2. Description of the Related Art
(Note: This application references a number of different publications as indicated throughout the specification by one or more reference numbers within brackets, e.g., [x]. A list of these different publications ordered according to these reference numbers can be found below in the section entitled “References.” Each of these publications is incorporated by reference herein.)
The anticipated high commercial demand for next-generation display technologies, such as miniature mobile projectors and high-definition fly-spot displays, has significantly accelerated the development of direct-emission green laser diodes (LDs). Technical criteria for such applications require LDs to have high efficiency, reliability, compactness, and modulation response capabilities [1]. While the wurtzite (Al,Ga,In)N-based material system is largely agreed upon as the leading candidate for green optoelectronic devices, a general consensus behind which crystal plane is optimal for epitaxial growth has yet to be reached.
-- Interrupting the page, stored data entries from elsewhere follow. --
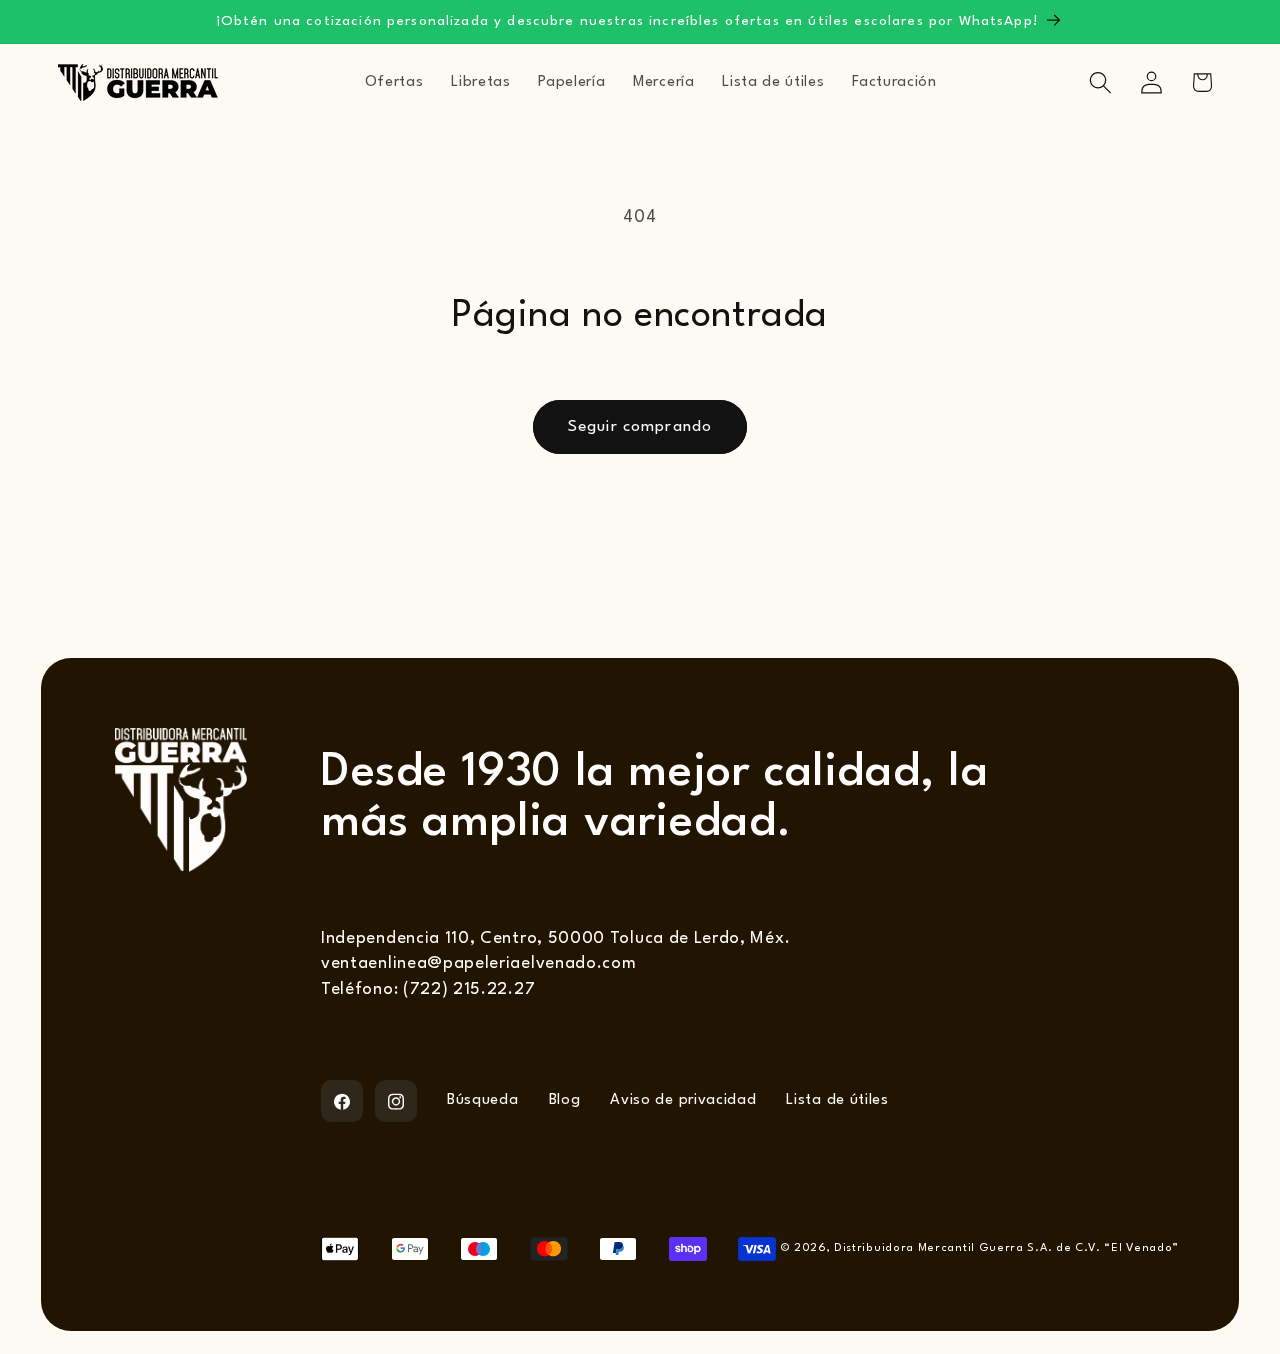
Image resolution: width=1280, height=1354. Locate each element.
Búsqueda (483, 1100)
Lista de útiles (837, 1100)
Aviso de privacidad (683, 1100)
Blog (565, 1100)
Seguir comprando (640, 427)
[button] (1100, 82)
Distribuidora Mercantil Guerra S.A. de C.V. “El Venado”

Continuous-wave (CW) operation of LDs in the green spectral region has been demonstrated for devices grown on the conventional c-plane of GaN [2-4]. These devices, however, suffer from parasitic internal electric fields that give rise to the quantum-confined stark effect (QCSE) which decreases the quantum-well (QW) radiative recombination rate, and causes a blue-shift in emission wavelength with increasing carrier injection [5]. In addition, QCSE becomes more significant for long wavelength optoelectronic devices due to the increased lattice mismatch between the In-rich InGaN QWs and the barrier [2].
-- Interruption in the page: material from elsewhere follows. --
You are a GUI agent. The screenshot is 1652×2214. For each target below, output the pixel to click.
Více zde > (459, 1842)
To circumvent polarization effects, researchers have demonstrated operation of LDs grown on the nonpolar m-plane orientation of the wurtzite crystal [6]. While a promising candidate for high power blue LDs, m-plane LDs has so far been limited to 500 nm lasing emission due to the formation of stacking faults in the active region [7-11].
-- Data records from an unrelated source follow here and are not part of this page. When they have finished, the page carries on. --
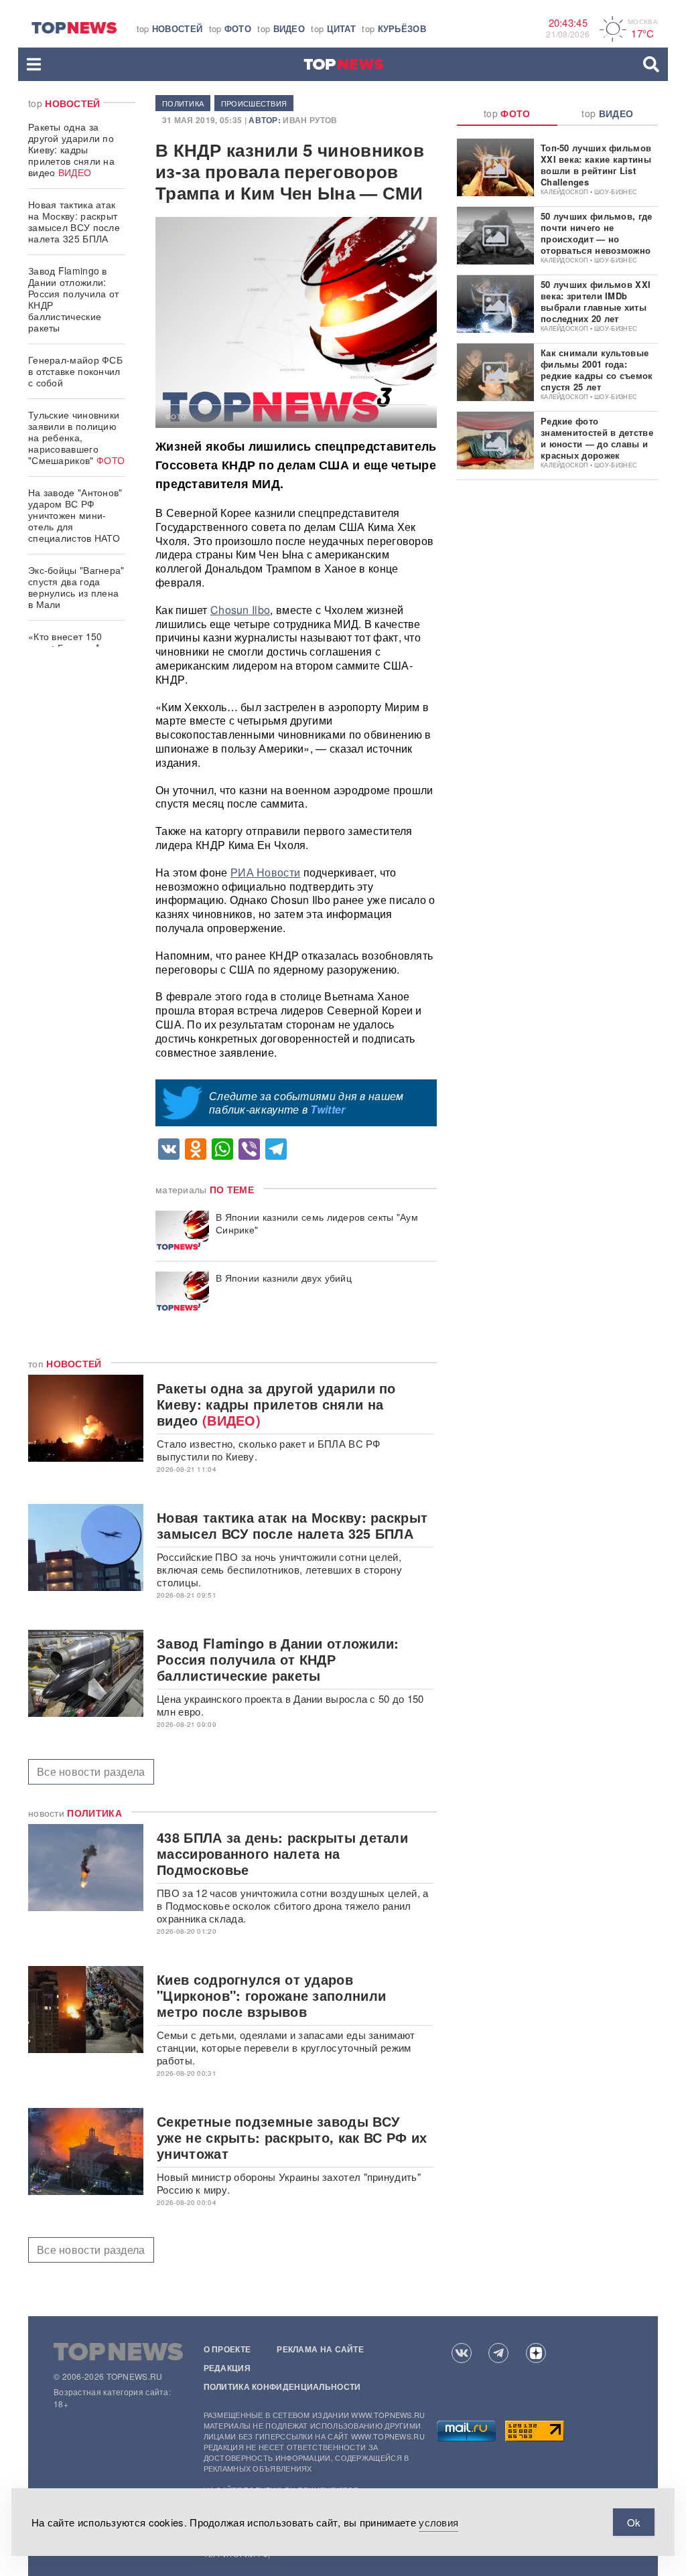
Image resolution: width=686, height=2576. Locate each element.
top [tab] (507, 113)
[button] (34, 64)
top (170, 28)
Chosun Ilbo (240, 609)
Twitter (327, 1109)
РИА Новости (265, 872)
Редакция (227, 2368)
Various semi-polar (or semipolar) planes, such as (10-11) and (11-22), have been also investigated as alternative growth planes [12-13]. Recently, researchers have reported lasing in the green spectral region from high quality InGaN QWs grown on the semi-polar (20-21) plane [14-15]. Further studies have shown that green emitting QWs grown on (20-21) exhibit high compositional homogeneity with localization energy values lower than that reported for c-plane [16]. However, quaternary AlInGaN cladding layers were needed in (20-21) LDs to achieve sufficient modal confinement without generating strain-induced misfit dislocations (MDs) [17]. While the use of quaternary AlInGaN cladding layers presents a solution for semi-polar planes with low critical thickness, a simple AlGaN cladding-free structure with high composition InGaN waveguides would be much more attractive from a mass-production point of view [7, 15, 18].
What is needed are improved methods for optoelectronic device growth. The present invention satisfies this need.